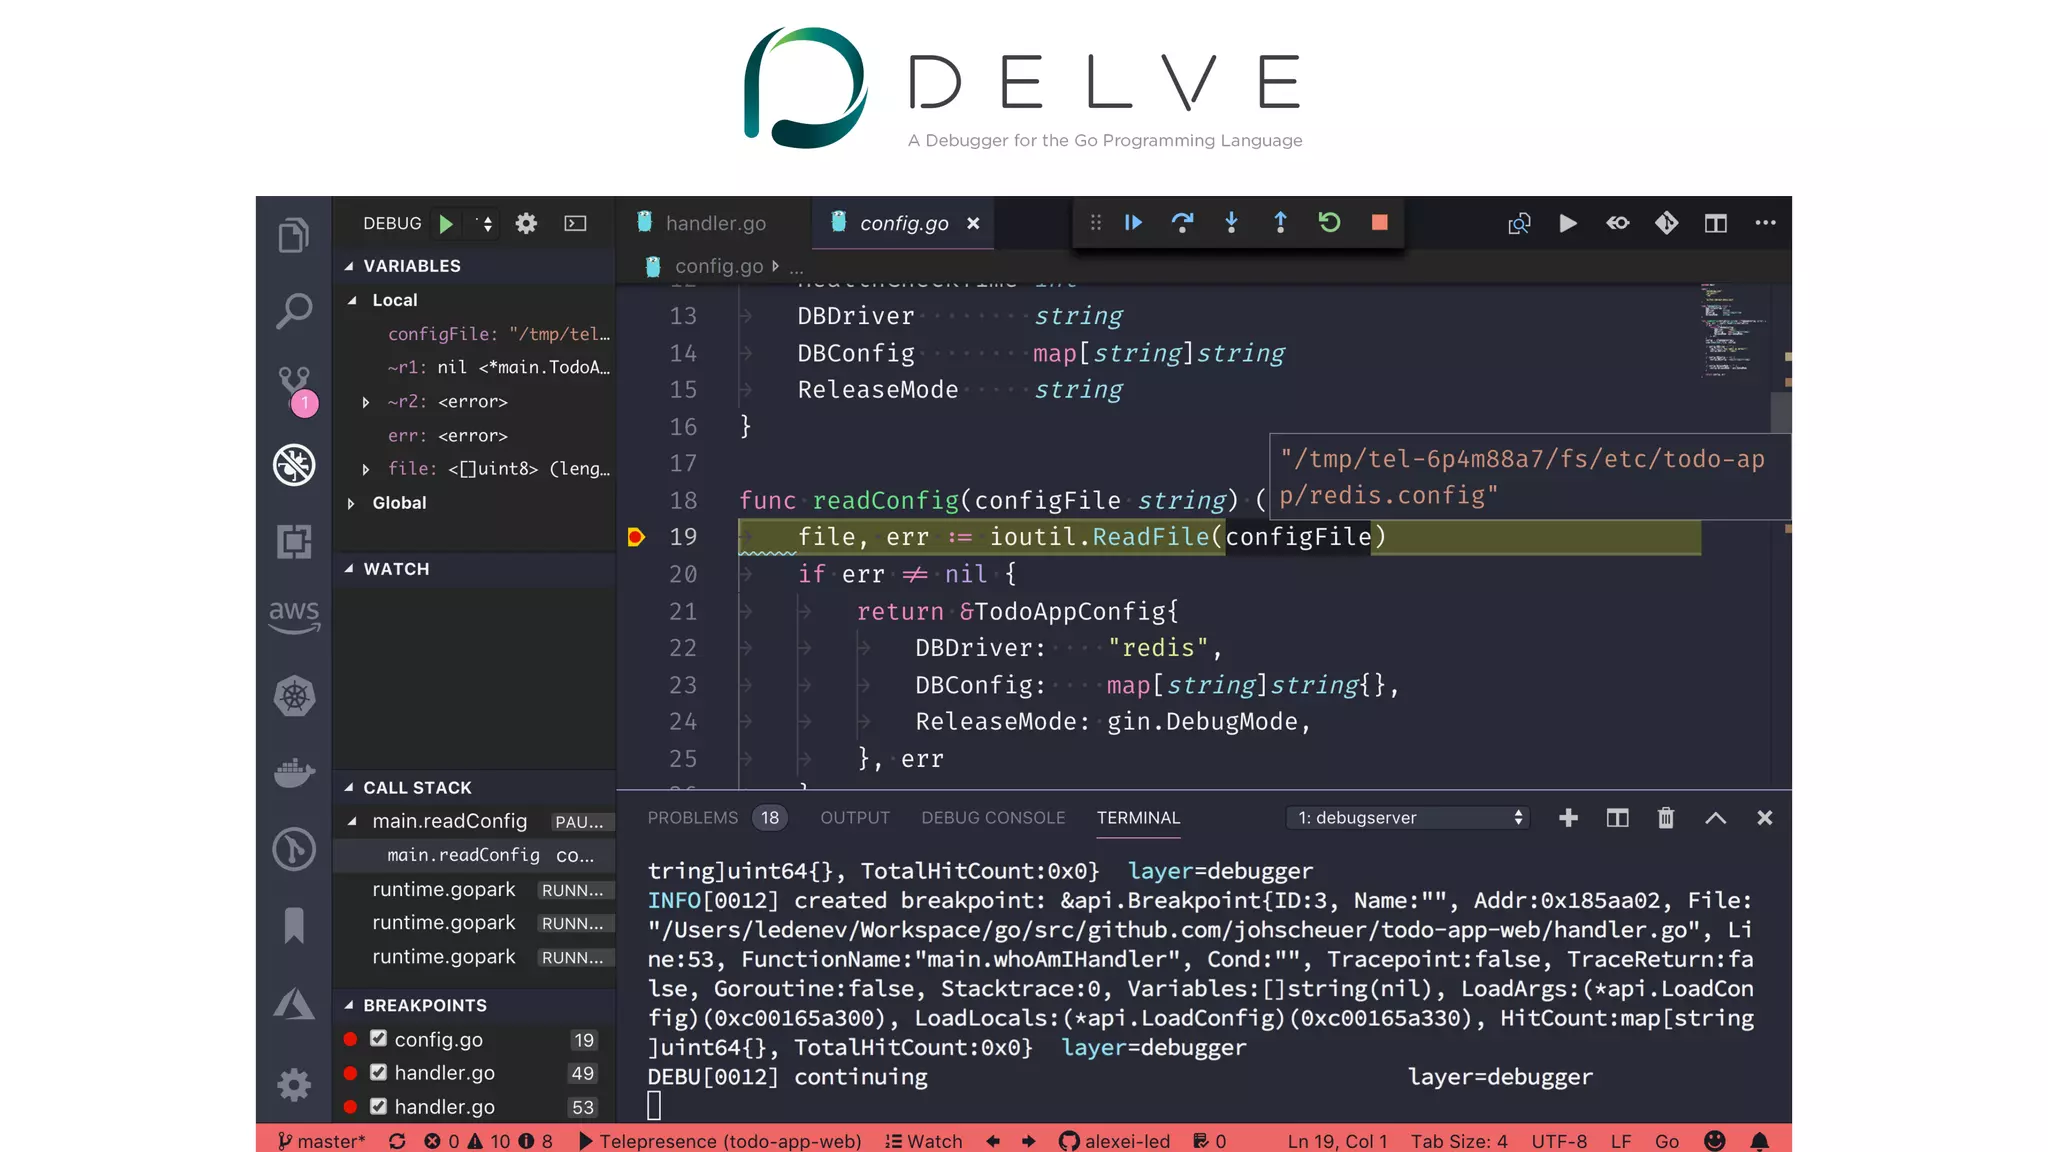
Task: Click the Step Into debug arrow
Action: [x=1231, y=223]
########################################
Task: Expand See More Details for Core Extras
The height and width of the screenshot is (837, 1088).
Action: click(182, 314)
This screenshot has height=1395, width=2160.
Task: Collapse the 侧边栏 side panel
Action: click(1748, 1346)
########################################
THE EXERCISE —
Put the lines of the listing into a numbered list, starting at the line that contains "Task: Expand See More Details for Core Extras" and stopping after the line that contains "Action: click(1748, 1346)", and leave out any blank lines.

SOLUTION TO THE EXERCISE —
1. Task: Expand See More Details for Core Extras
2. The height and width of the screenshot is (837, 1088).
3. Action: click(182, 314)
4. This screenshot has height=1395, width=2160.
5. Task: Collapse the 侧边栏 side panel
6. Action: click(1748, 1346)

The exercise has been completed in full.